Task prompt >> Rewrite the data below, replacing every "GUI agent" with "interface agent" and leaving everything else as it is.

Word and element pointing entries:
══════

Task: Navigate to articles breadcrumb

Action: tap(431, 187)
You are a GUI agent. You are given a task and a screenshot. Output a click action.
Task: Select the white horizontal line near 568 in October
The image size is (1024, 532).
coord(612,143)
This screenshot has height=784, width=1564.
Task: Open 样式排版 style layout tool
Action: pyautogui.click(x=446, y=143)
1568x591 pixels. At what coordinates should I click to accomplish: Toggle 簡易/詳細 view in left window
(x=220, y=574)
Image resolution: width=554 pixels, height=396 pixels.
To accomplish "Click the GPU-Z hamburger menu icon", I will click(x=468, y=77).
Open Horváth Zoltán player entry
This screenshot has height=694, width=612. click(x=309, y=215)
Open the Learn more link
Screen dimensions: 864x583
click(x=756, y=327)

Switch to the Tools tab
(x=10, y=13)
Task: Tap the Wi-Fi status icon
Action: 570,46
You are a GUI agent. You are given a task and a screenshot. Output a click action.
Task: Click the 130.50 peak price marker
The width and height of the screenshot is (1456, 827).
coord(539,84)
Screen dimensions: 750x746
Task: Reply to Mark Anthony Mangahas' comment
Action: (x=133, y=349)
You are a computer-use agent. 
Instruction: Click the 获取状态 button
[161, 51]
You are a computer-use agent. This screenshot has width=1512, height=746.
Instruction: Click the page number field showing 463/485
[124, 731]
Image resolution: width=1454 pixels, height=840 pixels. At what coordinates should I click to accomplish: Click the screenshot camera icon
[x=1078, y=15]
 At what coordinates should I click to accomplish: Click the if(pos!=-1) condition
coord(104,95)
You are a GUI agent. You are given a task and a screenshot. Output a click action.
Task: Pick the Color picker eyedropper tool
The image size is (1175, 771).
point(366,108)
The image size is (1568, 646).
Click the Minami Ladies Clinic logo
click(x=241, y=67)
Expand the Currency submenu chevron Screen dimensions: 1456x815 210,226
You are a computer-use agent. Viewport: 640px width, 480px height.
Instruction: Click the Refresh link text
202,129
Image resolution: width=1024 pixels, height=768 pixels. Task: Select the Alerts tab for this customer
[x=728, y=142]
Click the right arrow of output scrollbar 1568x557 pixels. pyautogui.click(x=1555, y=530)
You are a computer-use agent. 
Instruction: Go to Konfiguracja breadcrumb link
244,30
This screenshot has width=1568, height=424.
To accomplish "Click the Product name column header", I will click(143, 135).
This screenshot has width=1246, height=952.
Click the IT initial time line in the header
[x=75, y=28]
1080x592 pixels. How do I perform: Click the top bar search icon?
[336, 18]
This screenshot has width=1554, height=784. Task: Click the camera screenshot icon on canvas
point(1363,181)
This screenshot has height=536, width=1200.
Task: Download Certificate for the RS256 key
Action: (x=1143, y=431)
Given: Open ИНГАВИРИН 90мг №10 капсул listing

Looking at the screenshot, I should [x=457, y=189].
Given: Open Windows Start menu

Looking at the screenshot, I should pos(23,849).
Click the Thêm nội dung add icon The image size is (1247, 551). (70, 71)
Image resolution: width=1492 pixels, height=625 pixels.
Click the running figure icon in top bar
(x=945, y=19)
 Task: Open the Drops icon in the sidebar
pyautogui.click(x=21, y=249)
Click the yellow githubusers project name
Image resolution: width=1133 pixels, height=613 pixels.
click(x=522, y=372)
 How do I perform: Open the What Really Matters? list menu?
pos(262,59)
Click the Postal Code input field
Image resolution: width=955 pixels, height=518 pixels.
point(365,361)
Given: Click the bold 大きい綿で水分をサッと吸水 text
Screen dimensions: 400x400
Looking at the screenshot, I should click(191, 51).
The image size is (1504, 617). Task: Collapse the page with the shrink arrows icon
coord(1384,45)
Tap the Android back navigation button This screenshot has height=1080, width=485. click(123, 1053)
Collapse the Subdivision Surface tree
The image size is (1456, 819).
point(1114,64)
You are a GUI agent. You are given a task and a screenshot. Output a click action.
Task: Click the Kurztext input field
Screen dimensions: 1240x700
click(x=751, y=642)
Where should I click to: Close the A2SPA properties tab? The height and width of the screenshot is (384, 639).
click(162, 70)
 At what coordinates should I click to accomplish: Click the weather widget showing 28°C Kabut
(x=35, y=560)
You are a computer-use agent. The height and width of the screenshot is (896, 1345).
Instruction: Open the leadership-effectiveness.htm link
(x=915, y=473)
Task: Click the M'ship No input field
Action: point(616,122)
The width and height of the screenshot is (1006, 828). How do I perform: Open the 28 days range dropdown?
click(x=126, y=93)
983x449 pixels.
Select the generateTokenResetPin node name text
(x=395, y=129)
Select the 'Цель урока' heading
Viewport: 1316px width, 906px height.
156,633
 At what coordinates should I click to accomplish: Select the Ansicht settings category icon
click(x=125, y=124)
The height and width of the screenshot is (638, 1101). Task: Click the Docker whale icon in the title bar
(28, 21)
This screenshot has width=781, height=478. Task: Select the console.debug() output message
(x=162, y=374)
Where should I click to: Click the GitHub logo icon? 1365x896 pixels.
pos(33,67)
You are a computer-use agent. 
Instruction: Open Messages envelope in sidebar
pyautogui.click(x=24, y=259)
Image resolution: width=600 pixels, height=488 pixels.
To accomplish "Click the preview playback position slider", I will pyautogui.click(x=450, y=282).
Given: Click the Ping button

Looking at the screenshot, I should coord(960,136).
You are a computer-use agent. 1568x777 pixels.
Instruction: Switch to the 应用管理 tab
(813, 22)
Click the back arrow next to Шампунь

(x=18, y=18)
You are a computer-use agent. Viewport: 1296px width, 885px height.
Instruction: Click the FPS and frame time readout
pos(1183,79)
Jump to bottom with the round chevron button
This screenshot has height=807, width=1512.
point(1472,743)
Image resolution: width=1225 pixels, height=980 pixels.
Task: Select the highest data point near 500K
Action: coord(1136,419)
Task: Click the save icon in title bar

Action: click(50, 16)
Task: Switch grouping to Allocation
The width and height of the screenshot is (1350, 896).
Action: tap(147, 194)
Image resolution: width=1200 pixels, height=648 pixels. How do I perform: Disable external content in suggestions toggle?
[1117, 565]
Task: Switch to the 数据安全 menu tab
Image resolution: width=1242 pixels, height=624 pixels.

══════

Task solution >>
Task: Navigate to articles breadcrumb

Action: tap(431, 187)
You are a interface agent. You are given a task and a screenshot. Output a click action.
Task: Select the white horizontal line near 568 in October
The image size is (1024, 532).
coord(612,143)
This screenshot has height=784, width=1564.
Task: Open 样式排版 style layout tool
Action: pyautogui.click(x=446, y=143)
1568x591 pixels. At what coordinates should I click to accomplish: Toggle 簡易/詳細 view in left window
(x=220, y=574)
Image resolution: width=554 pixels, height=396 pixels.
To accomplish "Click the GPU-Z hamburger menu icon", I will click(x=468, y=77).
Open Horváth Zoltán player entry
This screenshot has height=694, width=612. click(x=309, y=215)
Open the Learn more link
Screen dimensions: 864x583
click(x=756, y=327)

Switch to the Tools tab
(x=10, y=13)
Task: Tap the Wi-Fi status icon
Action: 570,46
You are a interface agent. You are given a task and a screenshot. Output a click action.
Task: Click the 130.50 peak price marker
The width and height of the screenshot is (1456, 827).
coord(539,84)
Screen dimensions: 750x746
Task: Reply to Mark Anthony Mangahas' comment
Action: (x=133, y=349)
You are a computer-use agent. 
Instruction: Click the 获取状态 button
[161, 51]
You are a computer-use agent. This screenshot has width=1512, height=746.
Instruction: Click the page number field showing 463/485
[124, 731]
Image resolution: width=1454 pixels, height=840 pixels. At what coordinates should I click to accomplish: Click the screenshot camera icon
[x=1078, y=15]
 At what coordinates should I click to accomplish: Click the if(pos!=-1) condition
coord(104,95)
You are a interface agent. You are given a task and a screenshot. Output a click action.
Task: Pick the Color picker eyedropper tool
The image size is (1175, 771).
point(366,108)
The image size is (1568, 646).
Click the Minami Ladies Clinic logo
click(x=241, y=67)
Expand the Currency submenu chevron Screen dimensions: 1456x815 210,226
You are a computer-use agent. Viewport: 640px width, 480px height.
Instruction: Click the Refresh link text
202,129
Image resolution: width=1024 pixels, height=768 pixels. Task: Select the Alerts tab for this customer
[x=728, y=142]
Click the right arrow of output scrollbar 1568x557 pixels. pyautogui.click(x=1555, y=530)
You are a computer-use agent. 
Instruction: Go to Konfiguracja breadcrumb link
244,30
This screenshot has width=1568, height=424.
To accomplish "Click the Product name column header", I will click(143, 135).
This screenshot has width=1246, height=952.
Click the IT initial time line in the header
[x=75, y=28]
1080x592 pixels. How do I perform: Click the top bar search icon?
[336, 18]
This screenshot has width=1554, height=784. Task: Click the camera screenshot icon on canvas
point(1363,181)
This screenshot has height=536, width=1200.
Task: Download Certificate for the RS256 key
Action: (x=1143, y=431)
Given: Open ИНГАВИРИН 90мг №10 капсул listing

Looking at the screenshot, I should [x=457, y=189].
Given: Open Windows Start menu

Looking at the screenshot, I should pos(23,849).
Click the Thêm nội dung add icon The image size is (1247, 551). (70, 71)
Image resolution: width=1492 pixels, height=625 pixels.
Click the running figure icon in top bar
(x=945, y=19)
 Task: Open the Drops icon in the sidebar
pyautogui.click(x=21, y=249)
Click the yellow githubusers project name
Image resolution: width=1133 pixels, height=613 pixels.
click(x=522, y=372)
 How do I perform: Open the What Really Matters? list menu?
pos(262,59)
Click the Postal Code input field
Image resolution: width=955 pixels, height=518 pixels.
point(365,361)
Given: Click the bold 大きい綿で水分をサッと吸水 text
Screen dimensions: 400x400
Looking at the screenshot, I should click(191, 51).
The image size is (1504, 617). Task: Collapse the page with the shrink arrows icon
coord(1384,45)
Tap the Android back navigation button This screenshot has height=1080, width=485. click(123, 1053)
Collapse the Subdivision Surface tree
The image size is (1456, 819).
point(1114,64)
You are a interface agent. You are given a task and a screenshot. Output a click action.
Task: Click the Kurztext input field
Screen dimensions: 1240x700
click(x=751, y=642)
Where should I click to: Close the A2SPA properties tab? The height and width of the screenshot is (384, 639).
click(162, 70)
 At what coordinates should I click to accomplish: Click the weather widget showing 28°C Kabut
(x=35, y=560)
You are a computer-use agent. The height and width of the screenshot is (896, 1345).
Instruction: Open the leadership-effectiveness.htm link
(x=915, y=473)
Task: Click the M'ship No input field
Action: point(616,122)
The width and height of the screenshot is (1006, 828). How do I perform: Open the 28 days range dropdown?
click(x=126, y=93)
983x449 pixels.
Select the generateTokenResetPin node name text
(x=395, y=129)
Select the 'Цель урока' heading
Viewport: 1316px width, 906px height.
156,633
 At what coordinates should I click to accomplish: Select the Ansicht settings category icon
click(x=125, y=124)
The height and width of the screenshot is (638, 1101). Task: Click the Docker whale icon in the title bar
(28, 21)
This screenshot has width=781, height=478. Task: Select the console.debug() output message
(x=162, y=374)
Where should I click to: Click the GitHub logo icon? 1365x896 pixels.
pos(33,67)
You are a computer-use agent. 
Instruction: Open Messages envelope in sidebar
pyautogui.click(x=24, y=259)
Image resolution: width=600 pixels, height=488 pixels.
To accomplish "Click the preview playback position slider", I will pyautogui.click(x=450, y=282).
Given: Click the Ping button

Looking at the screenshot, I should coord(960,136).
You are a computer-use agent. 1568x777 pixels.
Instruction: Switch to the 应用管理 tab
(813, 22)
Click the back arrow next to Шампунь

(x=18, y=18)
You are a computer-use agent. Viewport: 1296px width, 885px height.
Instruction: Click the FPS and frame time readout
pos(1183,79)
Jump to bottom with the round chevron button
This screenshot has height=807, width=1512.
point(1472,743)
Image resolution: width=1225 pixels, height=980 pixels.
Task: Select the highest data point near 500K
Action: coord(1136,419)
Task: Click the save icon in title bar

Action: click(50, 16)
Task: Switch grouping to Allocation
The width and height of the screenshot is (1350, 896).
Action: tap(147, 194)
Image resolution: width=1200 pixels, height=648 pixels. How do I perform: Disable external content in suggestions toggle?
[1117, 565]
Task: Switch to the 数据安全 menu tab
Image resolution: width=1242 pixels, height=624 pixels.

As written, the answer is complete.